**Text shown**.
King of comedy

September 24, 2016 04:12 pm | Updated November 01, 2016 08:31 pm IST

With the death anniversary of K. A. Thangavelu falling this week, we take a look at the life and times of the ace comedian

K. A. Thangavelu as he appears in a comedy scene in Padma Films' `Valar Pirai' (Tamil).

K. A. Thangavelu as he appears in a comedy scene in Padma Films' `Valar Pirai' (Tamil).

The 100th anniversaries of many stalwarts of Tamil cinema have gone unnoticed in recent years. The centenary years of S.V. Venkatraman in 2011, S.V. Sahasranamam in 2013, T.S. Balaiah and K.R. Ramaswamy in 2014, were not recognised and celebrated by the Tamil film industry. The century of yesteryear comedian, Karaikal Arunachalam Thangavelu, is coming up in January 2017. This Wednesday, meanwhile, marks his death anniversary. , and demands that we remember this ace humorist.

For somebody who went on to become a legendary comedian, Thangavelu’s beginnings were mired in quite some tragedy. Hailing from Karaikal, and belonging to the goldsmith community, Thangavelu settled in Thirumalairayan Pattinam, with his parents, Arunachalam and Karumammal, and two brothers. His father’s alcholism meant that the the family struggled for even one meal every day. Thangavelu’s mother passed away when he was six, and his father remarried. The woe continued as he was treated badly by his step-mother. Starvation and abuse continued, despite being sent to a relative’s house.

Thangavelu, who was fascinated by music, spent much time standing outside houses in which gramophones played, and at times, would even sneak into drama halls to watch plays. His father left for Singapore to seek better prospects, and caused his step-mother’s abuse to get worse. Around this time, Thangavelu joined a drama troupe called ‘Rajambal Company’, where Yedhartham Ponnuswamy Pillai, and later on, M. Kandaswamy Mudaliar, taught him the nuances of theatre and mentored him. He spent nine years here, and when Kandaswamy Mudaliar shifted to films, he followed suit. The Ellis R. Dungan film, Sathi Leelavathi (1936), was his launch pad. This film, interestingly, also marked MGR’s debut.

However, no matter his hard work, Thangavelu failed at landing plum roles, and couldn’t quite make a living. As frustration took control of him, he quit and went to a Murugan temple near Kanchipuram, where he survived on alms.

**Set exercise A**.
Retype the article on K. A. Thangavelu between "Thangavelu, who was" and "marked MGR’s debut.", inclusive.
**Set exercise B**.
Extend the article on K. A. Thangavelu with a few paragraphs that pick up after its last sentence.
The listing after this point is not needed for any of the work.

**Dataset excerpt**.
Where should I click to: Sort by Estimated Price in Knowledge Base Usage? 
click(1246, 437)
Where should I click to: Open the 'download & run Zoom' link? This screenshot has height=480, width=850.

**Exercise output A**.
Thangavelu, who was fascinated by music, spent much time standing outside houses in which gramophones played, and at times, would even sneak into drama halls to watch plays. His father left for Singapore to seek better prospects, and caused his step-mother’s abuse to get worse. Around this time, Thangavelu joined a drama troupe called ‘Rajambal Company’, where Yedhartham Ponnuswamy Pillai, and later on, M. Kandaswamy Mudaliar, taught him the nuances of theatre and mentored him. He spent nine years here, and when Kandaswamy Mudaliar shifted to films, he followed suit. The Ellis R. Dungan film, Sathi Leelavathi (1936), was his launch pad. This film, interestingly, also marked MGR’s debut.

**Exercise output B**.
As chance would have it, actor M. M. Marappa spotted him and brought him back to acting. This time around, the stage provided him with a decent living. His father returned to live with him and was well looked after by the actor.

The big break came when in 1951, N. S. Krishnan (NSK) started the film, Manamagal , and Thangavelu approached him for a role. NSK, who had already seen his stage performances, obliged. Till his death, Thangavelu wore a locket with NSK’s picture in a chain around his neck and worshipped him, according to journalist Major Dasan. This was followed by the film Singari , where he played the role of a ‘Nattuvanaar’ . Director T. R. Raghunath gave his character importance, and also the freedom to improvise. It was in this film that he repeated the word ‘Danaal’ — and after this film he came to be known as ‘Danaal’ Thangavelu. He went on to act in a number of films like Amarakavi , Panam , and Mappillai , in all of which he played an elderly man. It was in the 1953 film Anbu that his real age was revealed on screen. The 1954 films Ponvayal and Panam Paduthum Paadu were instrumental in establishing him as a comedian.

Thangavelu was a father-figure to editor Mohan (the father of director Mohan Raja and actor Jayam Ravi). Mohan says, “Venus Pictures, Vijaya Vauhini and many leading producers had a soft spot for him. Sridhar, in his directorial debut Kalyana Parisu , gave him a lot of freedom. The famous comedy scene where he narrates to M. Saroja was conceived as a single shot. He gave the dialogues to Thangavelu but asked him to improvise and add to the humour.” Thangavelu was also a very generous person, says Mohan. “During Navarathri, he converted the huge plot of land he had next to his house in Rajambal Street into an open-air auditorium. Every evening, there were music concerts, dances and even a drama open to the public. On one such occasion, at the end of a play, he wanted to laud the performance of a lady character in the play, and when he called her on to the stage, he was shocked to know it was actually a young boy who had donned the role of a woman. The young man said his name was Nagesh. Thangavelu wished him well. Nagesh, of course, went on to become Thangavelu’s main competitor.”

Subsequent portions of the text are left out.